The different universes within the multiverse are called the parallel universe, alternate universes, or in technical terms, are also known as parallel dimensions, quantum realities, alternate realities, etc.
There could be universes where the laws of physics are there, but they will never allow the matter to coalesce, we will never get stars, that would be a lifeless universe, there could be another universe where you can make stars but you can’t make heavy elements that would be a universe with stars and wonderful night skies as we have now but nothing that we know and love, no planets, no life, and nothing.
String theory also predicts warm holes in space through which time travel is possible. According to Einstein, space and time can stretch and wrap, then the time travel through space is possible by wrapping the fabric of space to a particular place, and we can travel through the ripped fabric of space-time called warm holes that’s what the theories say, but according to Einstien, the fabric of space-time can stretch, bend, curve and wrap but it cannot be ripped, and another complication about traveling through warm hole is that warm holes could be so small and narrower that a person cannot pass through it, and if we try to, then it will just get destroyed in no time, and for that purpose, we need to make an exotic matter.

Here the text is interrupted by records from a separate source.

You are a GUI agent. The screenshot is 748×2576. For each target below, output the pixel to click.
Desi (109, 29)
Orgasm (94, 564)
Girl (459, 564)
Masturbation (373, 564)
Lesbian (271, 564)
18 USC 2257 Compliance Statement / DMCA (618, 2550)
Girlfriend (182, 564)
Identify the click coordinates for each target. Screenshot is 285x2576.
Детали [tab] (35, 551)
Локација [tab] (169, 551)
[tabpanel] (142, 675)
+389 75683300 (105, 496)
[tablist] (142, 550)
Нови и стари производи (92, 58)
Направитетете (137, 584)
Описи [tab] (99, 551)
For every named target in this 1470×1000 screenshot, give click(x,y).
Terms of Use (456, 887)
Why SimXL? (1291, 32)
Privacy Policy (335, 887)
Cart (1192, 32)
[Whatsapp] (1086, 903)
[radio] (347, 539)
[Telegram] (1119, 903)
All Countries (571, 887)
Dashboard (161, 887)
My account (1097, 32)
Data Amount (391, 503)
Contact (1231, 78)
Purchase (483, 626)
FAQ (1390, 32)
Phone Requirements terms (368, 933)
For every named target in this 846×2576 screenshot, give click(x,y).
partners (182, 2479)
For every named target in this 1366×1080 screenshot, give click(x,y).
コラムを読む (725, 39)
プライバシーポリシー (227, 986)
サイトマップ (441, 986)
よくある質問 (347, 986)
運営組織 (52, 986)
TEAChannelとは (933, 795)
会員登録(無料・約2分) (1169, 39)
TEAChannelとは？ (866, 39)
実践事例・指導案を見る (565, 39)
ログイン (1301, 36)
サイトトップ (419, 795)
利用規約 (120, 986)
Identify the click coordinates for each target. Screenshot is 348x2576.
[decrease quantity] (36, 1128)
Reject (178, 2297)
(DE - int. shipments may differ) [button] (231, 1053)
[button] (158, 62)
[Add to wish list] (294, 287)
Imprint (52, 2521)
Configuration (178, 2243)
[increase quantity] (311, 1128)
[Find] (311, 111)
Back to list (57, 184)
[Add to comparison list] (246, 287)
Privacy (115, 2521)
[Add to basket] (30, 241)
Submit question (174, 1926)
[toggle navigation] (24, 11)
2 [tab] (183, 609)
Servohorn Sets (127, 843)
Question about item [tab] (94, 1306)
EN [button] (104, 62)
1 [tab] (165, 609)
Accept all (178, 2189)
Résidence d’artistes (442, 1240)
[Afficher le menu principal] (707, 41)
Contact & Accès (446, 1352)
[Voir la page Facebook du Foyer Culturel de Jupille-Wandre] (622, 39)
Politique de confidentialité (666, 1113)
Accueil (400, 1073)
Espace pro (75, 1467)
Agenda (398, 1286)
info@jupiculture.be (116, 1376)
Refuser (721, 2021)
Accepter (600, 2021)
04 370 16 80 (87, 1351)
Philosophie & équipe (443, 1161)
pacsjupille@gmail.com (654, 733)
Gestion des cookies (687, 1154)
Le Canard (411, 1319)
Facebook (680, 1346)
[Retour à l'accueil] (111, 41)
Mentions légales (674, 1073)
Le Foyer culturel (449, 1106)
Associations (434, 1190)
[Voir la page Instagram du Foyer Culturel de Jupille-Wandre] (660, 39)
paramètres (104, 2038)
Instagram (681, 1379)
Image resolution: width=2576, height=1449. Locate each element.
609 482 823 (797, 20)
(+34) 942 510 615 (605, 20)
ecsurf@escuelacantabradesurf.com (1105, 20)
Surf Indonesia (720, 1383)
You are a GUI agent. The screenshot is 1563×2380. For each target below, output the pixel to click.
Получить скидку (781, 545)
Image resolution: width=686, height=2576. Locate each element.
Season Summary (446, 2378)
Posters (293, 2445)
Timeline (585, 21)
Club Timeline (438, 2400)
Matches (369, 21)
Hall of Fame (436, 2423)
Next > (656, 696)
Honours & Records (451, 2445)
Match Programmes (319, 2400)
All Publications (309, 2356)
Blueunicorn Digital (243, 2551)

Warm holes need negative energy to maintain their stability. Negative energy helps to stabilize a warm hole by pushing on the walls of the throat of the warm hole keeping the warm hole from collapsing in on itself. So how do we obtain negative energy? The answer is exotic matter, a kind of matter which is not made by subatomic particles like protons and neutrons. Baryonic matter is made of exotic matter with negative energy, but how would it work mathematically? According to Einstein’s equation E=mc^2, which is that mass and energy are interchangeable, so if we need negative energy like (-E=mc^2), it means mass will also be negative, and according to Einstein’s theory of relativity, this isn’t possible as the theory of relativity only allows for antigravity fields with reasonable states of matter. So the scientists made some modifications to the negative mass theory and then realized that if negative mass existed in liquid form instead of solid form, it wouldn’t conflict with the theory of relativity, although the issue of where exactly we can find the exotic matter is still unanswered however some interesting ideas have popped up, for example, Dr. Jamie Farnes at oxford university claims that dark matter and energy could be a single unified fluid of negative mass and has even gone as far as to propose modifications to the theory of relativity.
So there are a lot of gaps in this theory of everything, and it predicts that this universe or may be so-called “multiverse” can be more strange than any of us has ever thought. And if this theory gets positive results, then we can study everything in only this one theory, but we don’t know how much time is needed to prove this, so let’s hope for the best.